I think we will all agree that the rich man does not end up very well in today’s gospel parable. He finds himself in torment, separated from Abraham, Lazarus, and his own happiness by a great chasm that no one is able to cross. But the important question for us is, “How did the rich man get there? What did he do or not do that resulted in his dismal fate?”

A casual reading of this parable might lead us to conclude that the fault of the rich man was that he did not share his wealth and his food with the poor man Lazarus. Although this is true, the parable has actually much more subtle point. When we read the parable closely, we cannot fail to notice that the rich man and Lazarus never meet. They never speak to one another. We know that Lazarus would gladly have eaten his fill from the scraps from the rich man’s table. But Lazarus never asks the rich man for any scraps, nor does the rich man refuse to give them to him. You see, the flaw of the rich man was not selfishness but ignorance. He did not refuse to help Lazarus. He did not even notice that Lazarus was there. “How is this possible,” you say, “if we know that Lazarus was lying at the man’s door?” The Greek word “door” can also be translated as “gate.” In this way we see that it was a gate in a wall that the rich man had built around his property to keep it separate from the rest of the city, to keep out all that was dirty, disgusting, and dangerous. This parable tells us that the rich man’s gate worked. It kept his comfortable life safe from everything that was disagreeable. Among those things, was the poor man Lazarus.

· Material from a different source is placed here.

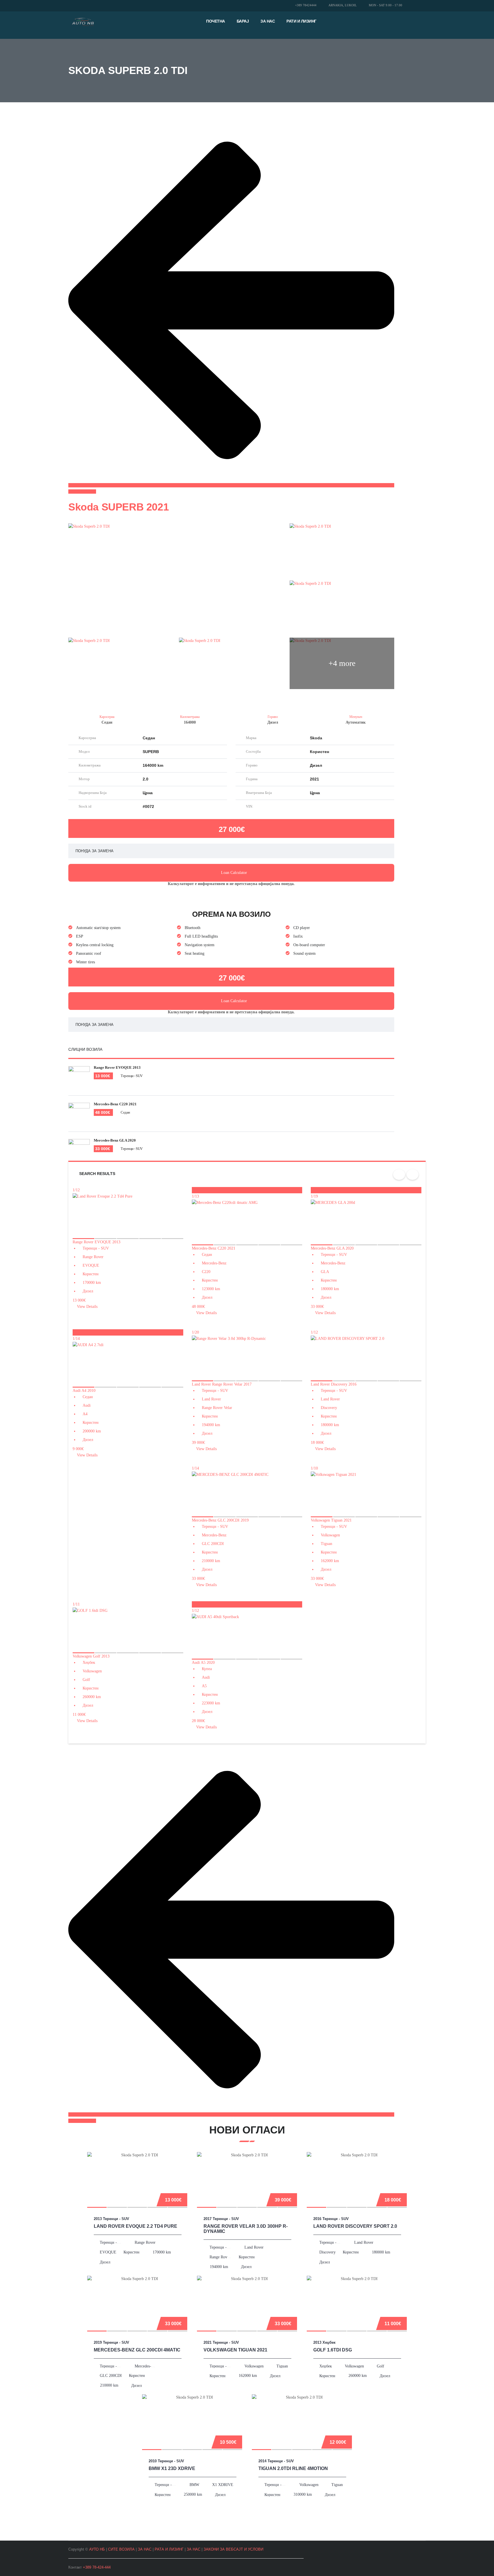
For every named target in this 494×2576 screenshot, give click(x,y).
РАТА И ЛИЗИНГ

What this gospel parable is telling us is that we will never be able to understand Christ’s will for us or understand our responsibility to others unless we meet them. As long as we set up gates to keep others out, we are placing ourselves in danger, in danger of failing our responsibility to Christ.

Now how often, when we come here on the weekend, do we hear about the poor? It is hard not to hear about the poor because Jesus is always ministering to them in the gospels. But this parable asks us, “Have we ever met a poor person? Have we ever had a conversation with someone who is indigent?” Poor people are not hard to find. The Plain Dealer this week reported that one-third of the population of the City of Cleveland and one-half of its children are living below the poverty line. Cleveland is close. It is right at our gate.

Lazarus, of course, does not just stand for poverty. He stands for any segment of society that is marginalized, any group of people that we set up a gate to keep out. There is much discussion, as you well know, in our country today about immigration and who should be the people who are allowed to become a part of our country. This parable asks us, “Have we ever met a migrant? Have we ever talked to an immigrant?” How can we take a responsible political or moral stance about immigration without first hearing the story of immigrants—why they left their home and what they plan to contribute to ours?

In the media recently there has been a good deal of discussion about slavery and the way that this scourge in American history still impacts race relationships in our country. This parable asks us, “Have we ever had a significant conversation with an Afro-American? Have we ever socialized with a black person?” And, if not, how do we expect to follow the command of Christ to see those of different races as our brothers and sisters?

The parable in today’s gospel actually includes two chasms: the chasm of the netherworld that no one can cross and the chasm in this world by which we separate ourselves from those who are different and those who make us uncomfortable. The gospel asks us to cross that chasm today. Then, when the day comes that we face the chasm we cannot cross, we will find ourselves not with the rich man but with Abraham.